Now, the swine flu problem is providing the latest opportunity to blame Mexico. I suspect that we will discover that this strain of the influenza problem did originate in Mexico. However, the descriptions we read in the US papers, including the Times, do not reflect our experiences.


Mexico is blamed for allowing this virus to spread. Mexico is blamed for a slow response. Mexico is blamed for being a dirty country. Let me report what we see here “on the ground,” as the news reporters say when talking about the wars in Iraq and Afghanistan. Our schools have been closed for a week and will remain closed for another week. (This includes the Yucatan, while the closest documented case of swine flu is 800 miles away.) All gatherings of more than thirty people have been banned, forcing the cancellation and postponement of events, banks have closed, business are requiring their employees who deal directly with the public to wear masks. The local Mexican League baseball team, Los Leones, are still playing their games, but in front of empty stadiums, televised with piped-in crowd noises. Even the mascot was wearing a mask.


At the grocery store yesterday, the baked items which are normally sitting on trays, such as our favorite chocolate donuts, were under plastic protection. The clerks were all wearing masks, even in Blockbuster. The amount of traffic on the streets has dropped considerably; it almost feels like a Sunday. A number of restaurants are closed. The tourist trade is disappearing. People are canceling trips. The economic impact of this will be devastating to an already fragile economic system. Costs here are rising. Some food items have doubled in the time we have been here.


Yes, I am defensive about Mexico. Having existed for decades beneath the imposing shadow of the US and other industrialized nations, Mexico seemed to be developing into a responsible democratic nation. There was an emerging middle class, which is now threatened. There was a rising standard of living. I am concerned about the continuing impact of all these events on the future here. The real estate market has dried up. There are no buyers. Our architect, who in 2008 was awarded the Mexican Architectural Digest prize for best renovation, had 12 properties being renovated at one time. Now he has one renovation and one new house that his parents are building.

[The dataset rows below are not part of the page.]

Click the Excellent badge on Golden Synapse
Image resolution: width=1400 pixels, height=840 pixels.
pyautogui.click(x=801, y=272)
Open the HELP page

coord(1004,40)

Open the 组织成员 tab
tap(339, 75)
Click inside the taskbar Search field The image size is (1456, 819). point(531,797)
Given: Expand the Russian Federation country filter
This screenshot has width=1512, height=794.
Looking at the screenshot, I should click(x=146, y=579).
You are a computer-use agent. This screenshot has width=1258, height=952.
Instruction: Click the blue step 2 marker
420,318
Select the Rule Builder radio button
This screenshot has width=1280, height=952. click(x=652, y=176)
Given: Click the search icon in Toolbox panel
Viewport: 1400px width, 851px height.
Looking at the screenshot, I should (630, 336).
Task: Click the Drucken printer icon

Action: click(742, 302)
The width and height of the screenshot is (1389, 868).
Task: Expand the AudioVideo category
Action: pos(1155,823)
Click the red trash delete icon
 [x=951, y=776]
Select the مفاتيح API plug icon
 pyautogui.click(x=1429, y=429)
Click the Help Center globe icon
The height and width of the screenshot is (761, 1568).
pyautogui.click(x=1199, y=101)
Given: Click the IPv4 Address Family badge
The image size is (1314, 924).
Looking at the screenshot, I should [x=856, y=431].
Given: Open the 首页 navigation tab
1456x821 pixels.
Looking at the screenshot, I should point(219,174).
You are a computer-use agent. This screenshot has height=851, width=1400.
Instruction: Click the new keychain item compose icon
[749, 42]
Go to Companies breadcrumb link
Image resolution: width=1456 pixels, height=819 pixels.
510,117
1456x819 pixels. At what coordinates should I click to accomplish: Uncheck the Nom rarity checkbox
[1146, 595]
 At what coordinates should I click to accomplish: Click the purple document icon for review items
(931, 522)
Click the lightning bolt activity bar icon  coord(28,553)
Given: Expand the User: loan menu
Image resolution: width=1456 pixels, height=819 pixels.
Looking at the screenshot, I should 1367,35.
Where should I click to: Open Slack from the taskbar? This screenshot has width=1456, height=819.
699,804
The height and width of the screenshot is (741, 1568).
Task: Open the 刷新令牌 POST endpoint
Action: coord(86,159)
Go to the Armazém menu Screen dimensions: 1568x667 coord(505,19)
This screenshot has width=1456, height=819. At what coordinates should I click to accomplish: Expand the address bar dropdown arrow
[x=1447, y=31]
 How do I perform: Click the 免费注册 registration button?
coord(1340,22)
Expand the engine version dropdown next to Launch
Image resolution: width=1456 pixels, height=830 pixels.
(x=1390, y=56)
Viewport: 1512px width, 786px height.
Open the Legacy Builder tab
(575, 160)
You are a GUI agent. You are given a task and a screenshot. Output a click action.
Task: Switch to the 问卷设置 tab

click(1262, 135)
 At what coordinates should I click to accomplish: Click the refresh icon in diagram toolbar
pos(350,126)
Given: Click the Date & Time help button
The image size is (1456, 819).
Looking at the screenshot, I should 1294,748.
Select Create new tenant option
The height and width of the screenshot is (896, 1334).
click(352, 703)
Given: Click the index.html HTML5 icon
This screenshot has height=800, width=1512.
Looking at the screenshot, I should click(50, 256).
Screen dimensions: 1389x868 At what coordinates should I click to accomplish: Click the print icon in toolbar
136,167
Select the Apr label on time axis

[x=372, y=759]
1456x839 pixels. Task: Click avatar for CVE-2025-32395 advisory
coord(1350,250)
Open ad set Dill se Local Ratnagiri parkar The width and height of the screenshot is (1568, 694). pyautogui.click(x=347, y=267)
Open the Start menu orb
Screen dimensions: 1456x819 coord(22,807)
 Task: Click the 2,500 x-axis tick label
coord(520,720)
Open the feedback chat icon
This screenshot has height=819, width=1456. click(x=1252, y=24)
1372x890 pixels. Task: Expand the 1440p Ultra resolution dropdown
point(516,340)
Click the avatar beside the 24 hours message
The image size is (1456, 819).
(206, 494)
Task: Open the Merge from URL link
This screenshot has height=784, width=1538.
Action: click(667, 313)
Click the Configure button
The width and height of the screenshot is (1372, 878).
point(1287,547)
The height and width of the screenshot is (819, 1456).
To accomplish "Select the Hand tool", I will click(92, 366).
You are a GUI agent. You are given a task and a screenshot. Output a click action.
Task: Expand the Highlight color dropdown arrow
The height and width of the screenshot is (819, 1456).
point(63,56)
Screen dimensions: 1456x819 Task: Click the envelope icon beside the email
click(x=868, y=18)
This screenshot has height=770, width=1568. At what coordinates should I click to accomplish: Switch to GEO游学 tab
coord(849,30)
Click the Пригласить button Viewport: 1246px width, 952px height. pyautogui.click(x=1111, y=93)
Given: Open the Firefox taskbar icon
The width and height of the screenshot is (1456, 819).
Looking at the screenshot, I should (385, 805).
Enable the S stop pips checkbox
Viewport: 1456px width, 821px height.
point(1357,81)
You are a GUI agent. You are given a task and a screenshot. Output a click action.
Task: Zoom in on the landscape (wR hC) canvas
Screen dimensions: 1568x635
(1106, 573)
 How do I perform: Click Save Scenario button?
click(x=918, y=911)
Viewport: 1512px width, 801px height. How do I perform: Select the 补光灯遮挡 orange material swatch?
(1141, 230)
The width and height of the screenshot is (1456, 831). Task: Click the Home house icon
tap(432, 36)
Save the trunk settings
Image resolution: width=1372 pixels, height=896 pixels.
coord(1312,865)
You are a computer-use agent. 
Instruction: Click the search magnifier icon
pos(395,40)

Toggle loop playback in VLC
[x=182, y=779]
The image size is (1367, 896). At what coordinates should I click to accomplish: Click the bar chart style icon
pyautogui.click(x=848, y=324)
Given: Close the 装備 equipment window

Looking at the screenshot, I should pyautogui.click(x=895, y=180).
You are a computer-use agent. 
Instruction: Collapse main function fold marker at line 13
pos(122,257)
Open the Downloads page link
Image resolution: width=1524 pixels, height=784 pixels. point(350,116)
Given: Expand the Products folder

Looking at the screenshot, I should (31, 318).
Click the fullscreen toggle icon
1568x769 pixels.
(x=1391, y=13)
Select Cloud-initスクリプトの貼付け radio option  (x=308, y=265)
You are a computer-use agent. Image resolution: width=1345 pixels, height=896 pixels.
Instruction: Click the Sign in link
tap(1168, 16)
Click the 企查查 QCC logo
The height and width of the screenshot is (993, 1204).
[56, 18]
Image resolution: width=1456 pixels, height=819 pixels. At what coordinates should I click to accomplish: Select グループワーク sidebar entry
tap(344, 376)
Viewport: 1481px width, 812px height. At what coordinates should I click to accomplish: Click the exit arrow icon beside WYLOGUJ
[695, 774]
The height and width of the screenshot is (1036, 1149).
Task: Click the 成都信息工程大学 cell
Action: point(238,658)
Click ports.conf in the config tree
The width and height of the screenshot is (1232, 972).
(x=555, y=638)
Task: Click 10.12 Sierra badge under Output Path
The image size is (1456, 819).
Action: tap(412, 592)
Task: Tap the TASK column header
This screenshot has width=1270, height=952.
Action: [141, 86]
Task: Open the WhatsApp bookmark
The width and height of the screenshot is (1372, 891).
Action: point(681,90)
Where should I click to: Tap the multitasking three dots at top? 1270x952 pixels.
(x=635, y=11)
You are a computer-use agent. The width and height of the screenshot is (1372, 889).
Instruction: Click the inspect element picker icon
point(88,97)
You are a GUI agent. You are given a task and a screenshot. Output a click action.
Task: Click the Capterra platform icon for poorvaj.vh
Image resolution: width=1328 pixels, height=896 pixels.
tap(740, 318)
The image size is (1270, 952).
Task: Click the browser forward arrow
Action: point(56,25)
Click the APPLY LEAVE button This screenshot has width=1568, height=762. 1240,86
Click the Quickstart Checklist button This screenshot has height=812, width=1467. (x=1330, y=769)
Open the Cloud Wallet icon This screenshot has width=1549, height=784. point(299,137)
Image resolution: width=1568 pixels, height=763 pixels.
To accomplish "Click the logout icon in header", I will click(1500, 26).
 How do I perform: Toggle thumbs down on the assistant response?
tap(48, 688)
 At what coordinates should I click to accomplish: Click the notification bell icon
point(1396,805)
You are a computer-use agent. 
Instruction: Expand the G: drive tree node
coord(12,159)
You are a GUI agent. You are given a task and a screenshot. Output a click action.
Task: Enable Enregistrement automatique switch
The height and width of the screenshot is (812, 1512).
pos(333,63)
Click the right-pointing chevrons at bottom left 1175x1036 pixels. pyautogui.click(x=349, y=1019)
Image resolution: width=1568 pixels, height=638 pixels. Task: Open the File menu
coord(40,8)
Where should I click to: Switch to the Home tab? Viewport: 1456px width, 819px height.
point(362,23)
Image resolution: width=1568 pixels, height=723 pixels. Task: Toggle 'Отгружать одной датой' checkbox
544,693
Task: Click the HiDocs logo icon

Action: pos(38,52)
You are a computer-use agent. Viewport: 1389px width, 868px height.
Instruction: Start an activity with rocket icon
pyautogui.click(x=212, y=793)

After all this negativity let me conclude with one humorous and perhaps positive story. The previous governor of the Yucatan, a member of the PAN political party, had built a brand new specialty hospital. It was scheduled to be opened in the fall of 2007. It was a wonderfully designed building. In the 2007 election, the new governor was from the PRI political party. She decided that the new hospital would not be opened. PRI did not want to give any positive publicity the opposition party. (Imagine this: one political party blocking the efforts of the other political party, in spite of the needs of the people. How can politicians in a so-called civilized country act that way? …. Uh,...oh,.... excuse me,..... never mind.) Anyway, the new hospital was recently, finally, opened. So I guess there are some evidences of hope.


In the meantime, we wash our hands, stay away from public gatherings, get plenty of rest, drink lots of water, and wait.........and we still read the Times but with a suspicious eye.